Die Tribute von Panem – Gefährliche Liebe

Abbildung mit freundlicher Genehmigung des Verlages
Abbildung mit freundlicher Genehmigung des Verlages

Gut zu wissen:

Meine Punkteverteilung:

  • Autor: Suzanne Collins
  • Land: USA
  • Verlag: Friedrich Oetinger
  • Seiten: 431
  • Erzählform: Ich-Form
  • erschienen: 2009
  • ISBN: 9783789132193
  • gelesen: 07.04.2012 – 15.04.2012

 

  • Einbandgestaltung: 5 von 5
  • Orthographie: 5 von 5
  • Ausdruck: 5 von 5
  • Unterhaltung: 5 von 5
  • Struktur: 5 von 5
  • Gesamturteil: 5 von 5

 

Originaltitel: The Hunger Games. Catching Fire.
Originalverlag: Scholastic
Aus dem Amerikanischen von Sylke Hachmeister und Peter Klöss

Band 1: Tödliche Spiele
Band 2: Gefährliche Liebe
Band 3: Flammender Zorn

 

Oh je, in Band 1 ist Katniss dem Kapitol unabsichtlich mächtig auf die Füße getreten. Durch ihr Verhalten hat sie mehrere Distrikte dazu motiviert, gegen die Diktatur des Kapitols zu rebellieren.
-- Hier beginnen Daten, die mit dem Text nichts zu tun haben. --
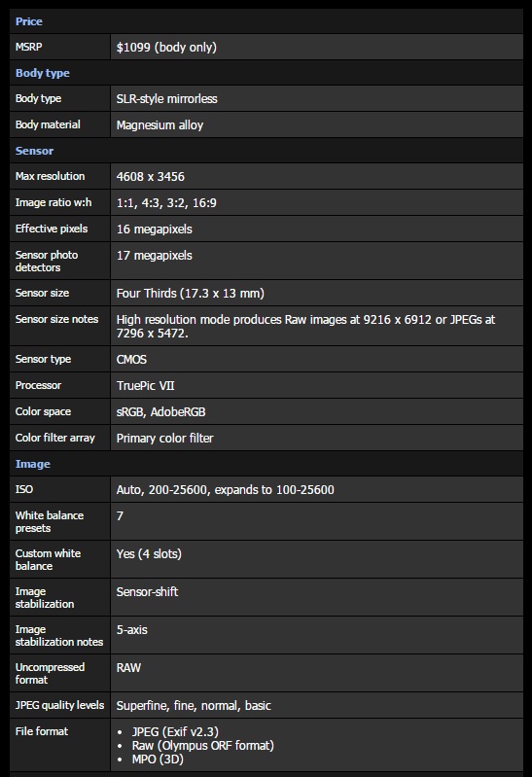Select the Four Thirds sensor size value
Screen dimensions: 532x777
click(191, 294)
Der Präsident versucht mit allen Mitteln, die Aufstände im Keim zu ersticken. Distrikt 12, Heimat von Katniss und Peeta, erhält neue Aufseher, die eine ungekannte Brutalität mitbringen. Als persönliche Vergeltung gegen Katniss, die zur Galionsfigur der schwelenden Rebellion geworden ist, und als Zeichen der Macht gegen sämtliche Distrikte gibt es eine neue Jubiläums-Regel zu den 75. Hungerspielen: Aus jedem Distrikt werden zwei ehemalige Sieger ausgelost und müssen erneut gegeneinander antreten. Da Katniss die einzige weibliche Siegerin ihres Distriktes ist, ist sie zwangsweise bei den „Spielen“ dabei.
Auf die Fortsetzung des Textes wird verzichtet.